Home » today » Business » For War: Science is clear: the reasons for the crackdown on a new wave of covid are overwhelming 20. 12. 2021

For War: Science is clear: the reasons for the crackdown on a new wave of covid are overwhelming 20. 12. 2021

20. 12. 2021

reading time 5 minutes

Update, Monday morning: 12 people have died of omicron in Britain so far. 104 people are hospitalized with omicron.

Britain: 85 hospitalizations per omicron. 7 deaths per omicron. Typically, these people were infected 17 days ago. Seventeen days ago, compared to today, the number of omicron infections was only 1 percent of today’s. It’s not a nice trajectory.

Evidence of the omicron’s potential to wreak havoc is accumulating at a dizzying rate as the variant appeared less than a month ago. The studies that emerged are quick first shots, but their message is now loud and clear: the scientific arguments for further quarantine restrictions are overwhelming. Without tough and rapid measures to reduce the infection, there is a risk of health breakdown, says the weekly Observer.



The first red flag appeared in late November, when scientists in South Africa shared the first genomes of the so-called omicron. Tom Peacock, a virologist at Imperial College London, pointed out “terrible” mutations, a rapidly spreading variant that is dangerous for vaccination, soon after they were published.

The alert prompted ongoing research to determine the extent of the threat. Dr. Alex Sigal of KwaZulu-Natal University in Durban was one of the first to report. His team confirmed that omicron is largely leaking antibodies from vaccines or past infections, with Pfizer vaccine antibodies being 41 times less effective against omicron than against the original dovid-19 virus. Other data from South Africa and soon around the world have shown that omicron is spreading like wildfire and that the number of diseases is doubling every two to three days. Professor Chris Whitty, the UK’s chief medical officer, put it this way: “There are a few things we don’t know, but all the things we know are wrong.”

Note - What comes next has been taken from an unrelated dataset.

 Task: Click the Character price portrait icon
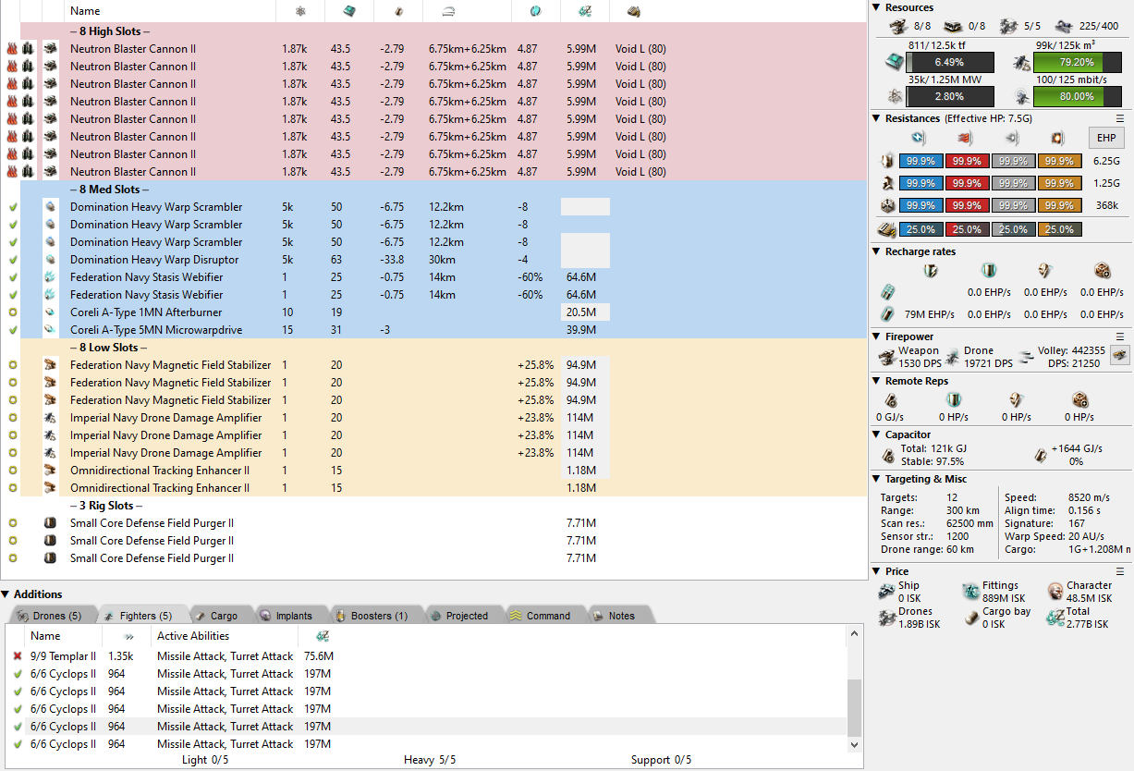click(1055, 592)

As the disease spread, the UK Health Service initially found that two doses of the covid vaccine did little to prevent symptomatic infection, although a booster dose increased protection to about 70%. Two reports from Professor Neil Ferguson’s group at Imperial College added to the picture on Friday. Their findings are preliminary, but suggest that the booster vaccine provides 80-86% protection against hospitalization due to omicron disease. This is good from an individual point of view, but compared to 95% in the delta, it is worse. As a result, hospitalization rates for those vaccinated with the third booster vaccine could be four times higher for omicron.

Another analysis by the Imperial College team shed light on one important unknown: how serious can omicron infections be? Data from South Africa give some hope as the number of hospitalizations has decreased compared to previous waves, but researchers have found no evidence that omicron is milder than delta.

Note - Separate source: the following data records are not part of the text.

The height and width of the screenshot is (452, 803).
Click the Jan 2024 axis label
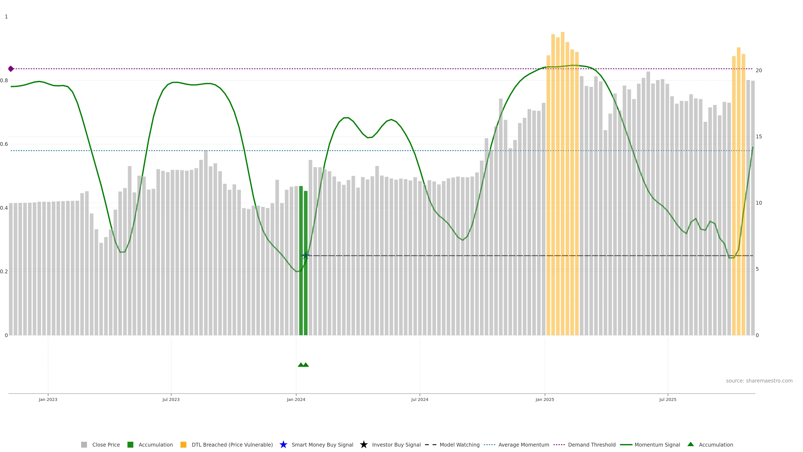coord(296,399)
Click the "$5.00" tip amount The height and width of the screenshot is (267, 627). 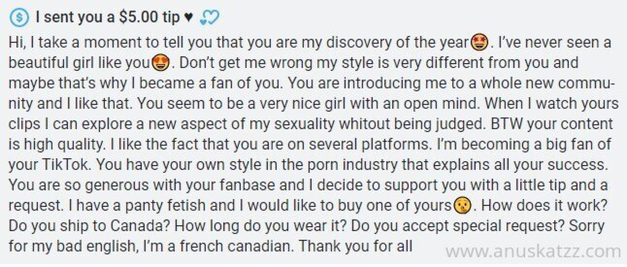pyautogui.click(x=138, y=17)
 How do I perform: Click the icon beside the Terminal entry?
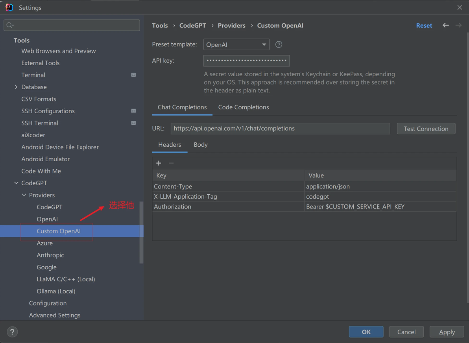(133, 75)
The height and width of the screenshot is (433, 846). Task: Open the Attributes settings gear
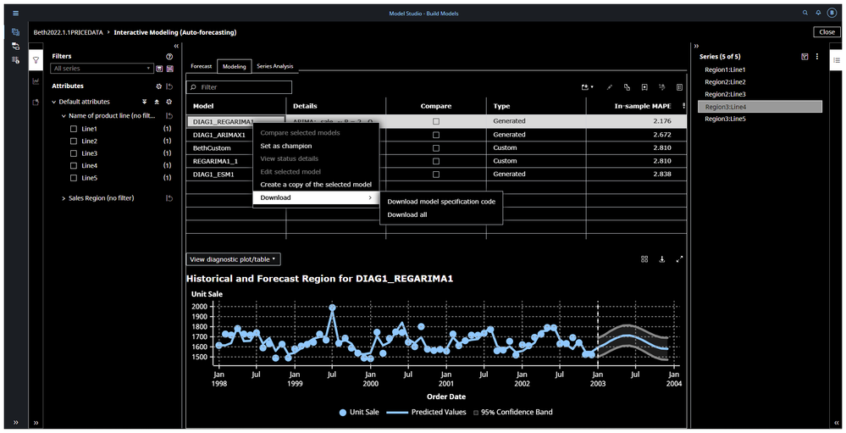click(x=158, y=86)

However, there are still signs of good news. Laboratory work led by Professor Ravi Gupta of Cambridge University suggests that omicron may be less effective in lung attacks than delta. This finding is consistent with research at the University of Hong Kong, which found that omicron replicates 70 times faster in the bronchi than older variants, but is less likely to infect the lungs directly. We hope that thanks to this, this variant could spread quickly, but cause less serious diseases.

However, in documents released by Britain’s Sage government science committee on Saturday – after learning about updated epidemic modeling from the University of Warwick and the London School of Hygiene and Tropical Medicine – the assessment is sincere. In England, 1,000 to 2,000 people are “highly likely” to be hospitalized daily by the end of December. Many of them are already infected and will arrive in hospitals next week or later, regardless of the measures taken now. With no further restrictions beyond “Plan B”, the models point to at least 3,000 daily hospitalizations at the peak of the wave next month. “To prevent such a wave of hospitalizations, more stringent measures would have to be put in place by 2022,” the researchers wrote. This would prevent hospitalizations, not just delay them, as it would allow more time for the effects of booster vaccines to show.

During the epidemic, researchers stressed the importance of acting quickly before cases spread. According to an evaluation published by the environmental modeling and behavioral sciences involved in Sage’s work, this is doubly true of a virus that spreads as fast as omicron. If they are adopted early enough – within a few days – the restrictions may not last longer than a few weeks, experts write.

“The timing of such measures is crucial,” they added.